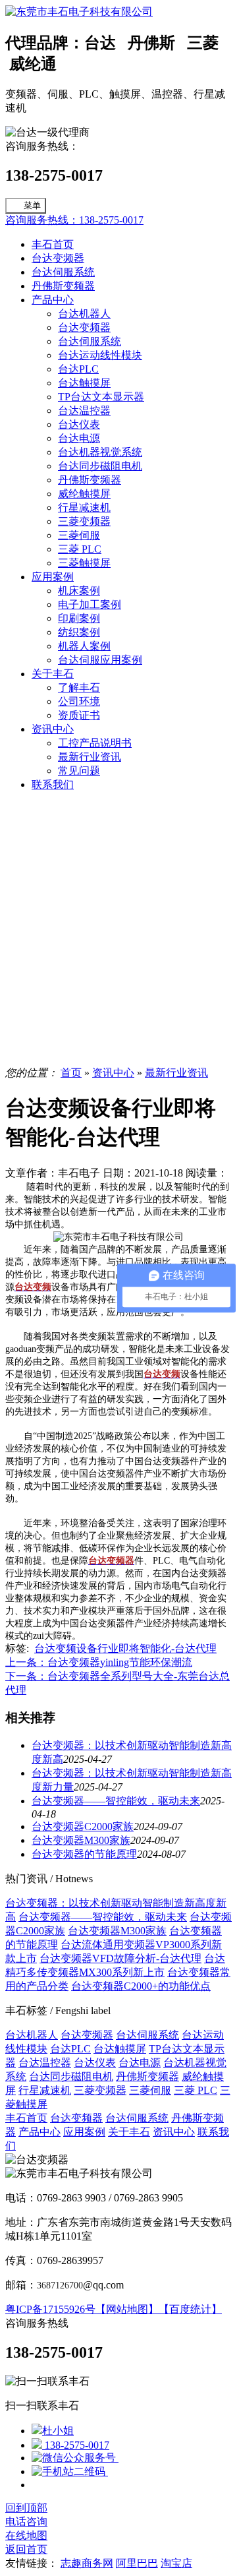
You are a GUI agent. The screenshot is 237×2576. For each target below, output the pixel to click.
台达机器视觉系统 (100, 452)
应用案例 (53, 576)
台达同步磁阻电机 (100, 466)
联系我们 (53, 784)
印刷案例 (79, 618)
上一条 (98, 1662)
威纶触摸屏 (84, 493)
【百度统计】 (190, 2309)
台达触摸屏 (84, 382)
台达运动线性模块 (100, 355)
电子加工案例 (89, 604)
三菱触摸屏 (84, 562)
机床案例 (79, 590)
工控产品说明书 (95, 743)
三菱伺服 (79, 535)
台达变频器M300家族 (81, 1840)
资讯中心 (53, 729)
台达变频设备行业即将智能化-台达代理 (125, 1648)
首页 (71, 1072)
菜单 (32, 205)
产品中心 (53, 299)
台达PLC (78, 369)
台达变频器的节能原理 (84, 1854)
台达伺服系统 (63, 272)
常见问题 (79, 770)
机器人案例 (84, 646)
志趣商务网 (87, 2563)
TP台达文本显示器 (101, 396)
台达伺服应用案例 (100, 659)
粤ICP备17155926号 (50, 2309)
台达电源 (79, 438)
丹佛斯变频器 (63, 285)
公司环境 (79, 701)
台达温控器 (84, 410)
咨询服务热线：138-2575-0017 (74, 220)
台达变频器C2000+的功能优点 (141, 1986)
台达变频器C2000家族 (83, 1826)
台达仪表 (79, 424)
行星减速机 (84, 507)
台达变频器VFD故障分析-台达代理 (120, 1958)
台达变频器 (58, 258)
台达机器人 (84, 313)
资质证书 (79, 715)
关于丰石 (53, 673)
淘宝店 (176, 2563)
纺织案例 (79, 632)
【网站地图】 (127, 2309)
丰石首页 (53, 244)
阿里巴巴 (137, 2563)
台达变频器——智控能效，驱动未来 (116, 1800)
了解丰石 (79, 687)
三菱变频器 (84, 521)
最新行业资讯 (89, 756)
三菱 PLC (79, 549)
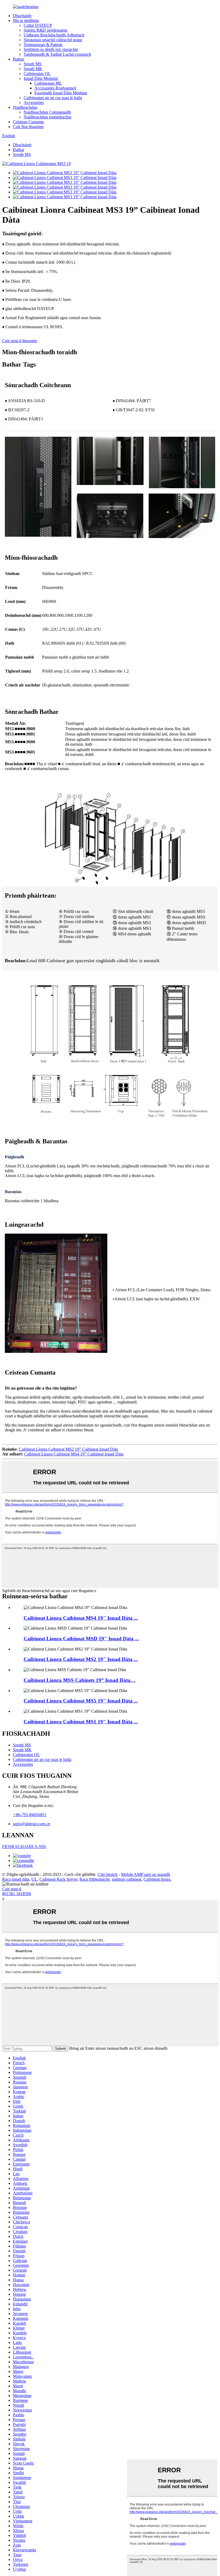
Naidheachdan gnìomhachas (47, 117)
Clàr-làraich (108, 1874)
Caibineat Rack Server (58, 1879)
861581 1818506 (16, 1893)
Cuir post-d (11, 1889)
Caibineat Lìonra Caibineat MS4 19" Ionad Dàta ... (81, 1618)
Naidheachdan (25, 107)
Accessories (34, 102)
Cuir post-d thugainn (19, 340)
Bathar (18, 59)
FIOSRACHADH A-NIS (24, 1846)
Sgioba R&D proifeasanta (45, 30)
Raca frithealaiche (94, 1879)
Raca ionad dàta (15, 1879)
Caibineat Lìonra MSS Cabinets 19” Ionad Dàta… (79, 1680)
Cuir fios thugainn (28, 126)
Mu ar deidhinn (26, 20)
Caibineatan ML (48, 83)
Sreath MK (33, 68)
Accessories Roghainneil (55, 88)
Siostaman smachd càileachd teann (53, 40)
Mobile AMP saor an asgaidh (145, 1874)
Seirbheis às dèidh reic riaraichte (51, 49)
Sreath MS (33, 64)
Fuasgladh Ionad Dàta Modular (60, 93)
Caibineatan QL (37, 73)
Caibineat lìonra (157, 1879)
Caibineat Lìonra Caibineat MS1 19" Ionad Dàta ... (81, 1721)
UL (34, 1879)
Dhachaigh (22, 15)
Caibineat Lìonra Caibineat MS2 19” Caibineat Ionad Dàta (68, 1449)
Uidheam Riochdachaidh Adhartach (54, 35)
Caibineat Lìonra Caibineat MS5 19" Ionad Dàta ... (81, 1701)
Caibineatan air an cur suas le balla (53, 97)
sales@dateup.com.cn (31, 1823)
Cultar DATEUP (38, 25)
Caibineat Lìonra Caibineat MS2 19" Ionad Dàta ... (81, 1659)
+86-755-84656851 (29, 1814)
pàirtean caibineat (126, 1879)
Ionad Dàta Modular (41, 78)
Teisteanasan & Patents (43, 44)
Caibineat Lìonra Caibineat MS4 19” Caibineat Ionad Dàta (73, 1454)
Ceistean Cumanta (28, 122)
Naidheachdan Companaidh (47, 112)
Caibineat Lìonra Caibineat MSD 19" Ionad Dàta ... (81, 1638)
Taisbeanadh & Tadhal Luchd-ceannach (57, 54)
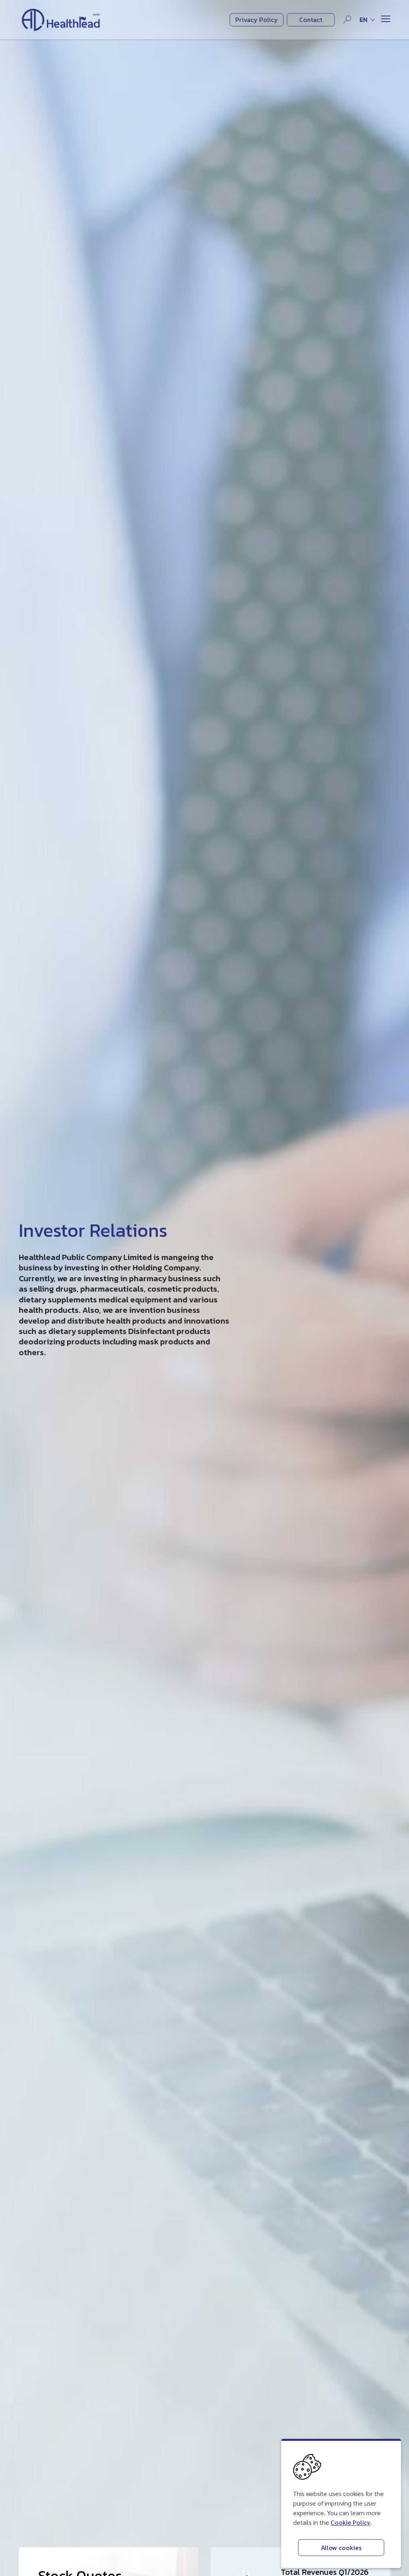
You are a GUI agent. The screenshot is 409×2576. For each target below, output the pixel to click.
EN (363, 19)
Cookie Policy (350, 2522)
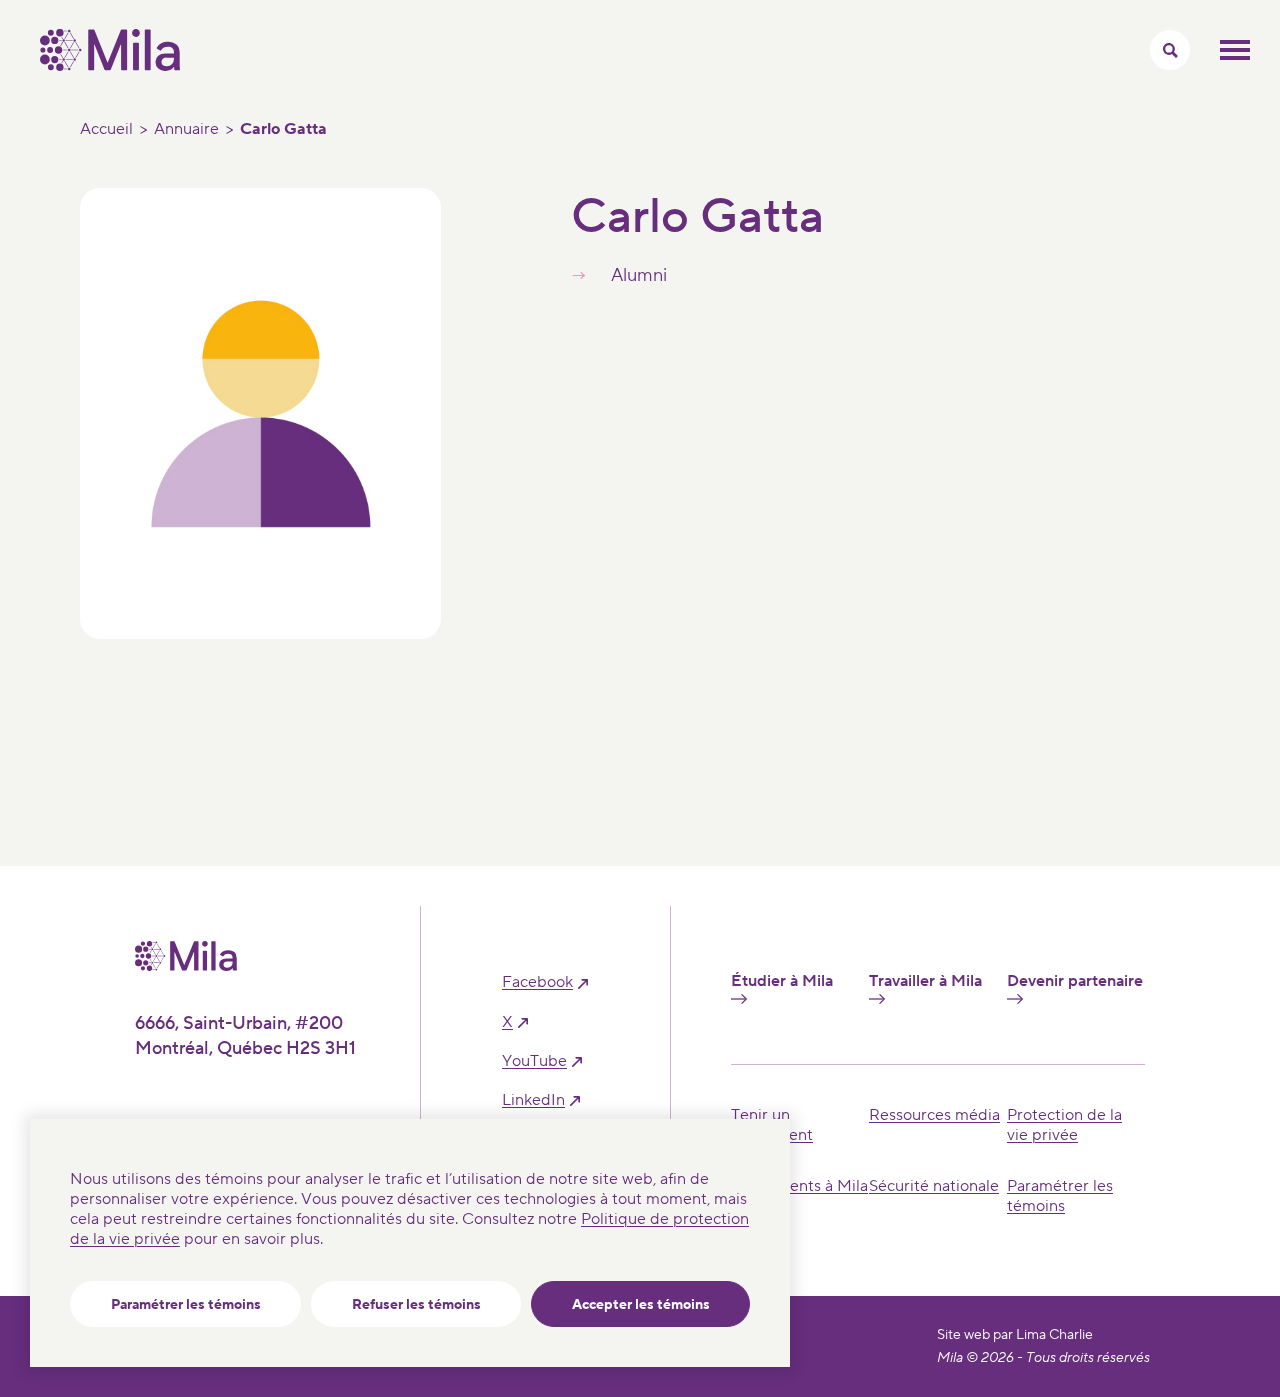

*WHAT YOU HAVE TO DO*:
Looking back over the data above, restate word for word the lines that begin at the line with "上一条 (98, 1662)" and end at the line with "首页 (71, 1072)", inclusive.

*OUTPUT FOR THIS EXERCISE*:
上一条 (98, 1662)
威纶触摸屏 (84, 493)
【百度统计】 (190, 2309)
台达触摸屏 (84, 382)
台达运动线性模块 (100, 355)
电子加工案例 (89, 604)
三菱触摸屏 (84, 562)
机床案例 (79, 590)
工控产品说明书 (95, 743)
三菱伺服 (79, 535)
台达变频器M300家族 (81, 1840)
资讯中心 (53, 729)
台达变频设备行业即将智能化-台达代理 (125, 1648)
首页 (71, 1072)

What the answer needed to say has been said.